May 16, 2022

Train 18-billion-parameter GPT models with a single GPU on your personal computer! Open source project Colossal-AI has added new features！

6 minute read

When it comes to training large AI models, people will think about using thousands of GPUs, expensive training costs, and only a few tech giants can afford them. While AI users, like researchers from startups or universities, could do nothing but get overwhelmed by news about large models~

Now, a PC with only one GPU can train GPT with up to 18 billion parameters, and a laptop can also train a model with more than one billion parameters. Compared with the existing mainstream solutions, the parameter capacity can be increased by more than ten times!

Such a significant improvement comes from Colossal-AI, which is an efficient training system for general large AI models. Best of all, it’s completely open-sourced and requires only minimal modifications to allow existing deep learning projects to be trained with much larger models on a single consumer-grade graphics card, allowing everyone to train large AI models at home! In particular, it makes downstream tasks and application deployments such as large AI model fine-tuning and inference much easier!

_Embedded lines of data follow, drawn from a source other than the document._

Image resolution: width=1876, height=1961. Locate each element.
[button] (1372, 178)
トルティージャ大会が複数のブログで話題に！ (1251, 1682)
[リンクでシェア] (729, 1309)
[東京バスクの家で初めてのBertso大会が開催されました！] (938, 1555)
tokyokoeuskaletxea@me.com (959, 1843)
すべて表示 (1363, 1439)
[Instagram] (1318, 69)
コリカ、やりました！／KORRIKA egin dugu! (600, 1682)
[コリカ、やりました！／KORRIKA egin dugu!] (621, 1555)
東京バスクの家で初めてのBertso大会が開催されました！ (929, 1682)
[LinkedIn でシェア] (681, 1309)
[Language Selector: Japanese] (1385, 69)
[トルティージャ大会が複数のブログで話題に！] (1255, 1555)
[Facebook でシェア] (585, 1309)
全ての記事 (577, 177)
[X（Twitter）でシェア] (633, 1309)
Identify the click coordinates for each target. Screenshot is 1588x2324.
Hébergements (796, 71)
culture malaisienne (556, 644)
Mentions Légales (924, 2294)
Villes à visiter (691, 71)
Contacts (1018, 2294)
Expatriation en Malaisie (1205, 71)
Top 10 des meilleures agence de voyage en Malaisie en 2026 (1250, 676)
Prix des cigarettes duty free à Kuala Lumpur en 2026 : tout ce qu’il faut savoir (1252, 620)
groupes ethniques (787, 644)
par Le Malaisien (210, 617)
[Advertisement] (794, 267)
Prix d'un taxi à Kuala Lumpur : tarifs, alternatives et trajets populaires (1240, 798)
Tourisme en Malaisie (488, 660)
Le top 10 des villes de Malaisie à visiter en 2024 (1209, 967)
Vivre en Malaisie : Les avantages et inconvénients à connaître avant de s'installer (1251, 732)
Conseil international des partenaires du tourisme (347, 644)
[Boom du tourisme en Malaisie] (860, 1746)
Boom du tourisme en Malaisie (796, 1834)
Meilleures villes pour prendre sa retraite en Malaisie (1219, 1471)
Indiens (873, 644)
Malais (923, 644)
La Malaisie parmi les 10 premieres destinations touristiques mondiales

By providing various popular efficient parallelisms, Colossal-AI could also help its users easily deploy existing projects to large-scale computing clusters.

Check out the project over here: https://github.com/hpcaitech/ColossalAI

Tech giants strive for large AI models

After Google proposed the BERT model with 300 million parameters in 2018, the large models’ parameter records have been updated many times in just a few years, such as GPT-3 with 175 billion parameters proposed by OpenAI, MT-NLG with 530 billion parameters introduced by Microsoft and NVIDIA jointly…

The dense model has achieved the scale with more than hundreds of billions of parameters, while the sparse Mixture of Experts (MoE) model, such as the Switch Transformer released by Google in 2021, has brought the number of parameters to the level of trillion.

However, training such large models from scratch might be extremely expensive. It usually requires hundreds or even thousands of professional high-performance GPUs such as NVIDIA A100 at the same time. If we use a dedicated InfiniBand high-speed network to build a supercomputer cluster, the cost for training could even reach ten million dollars.

Use a single consumer-level GPU to train large AI models

It’s obvious that AI users like university students and individual developers could not afford such high costs to train large models, and the most popular computing resources are the NVIDIA RTX GPUs for this kind of people in the AI community.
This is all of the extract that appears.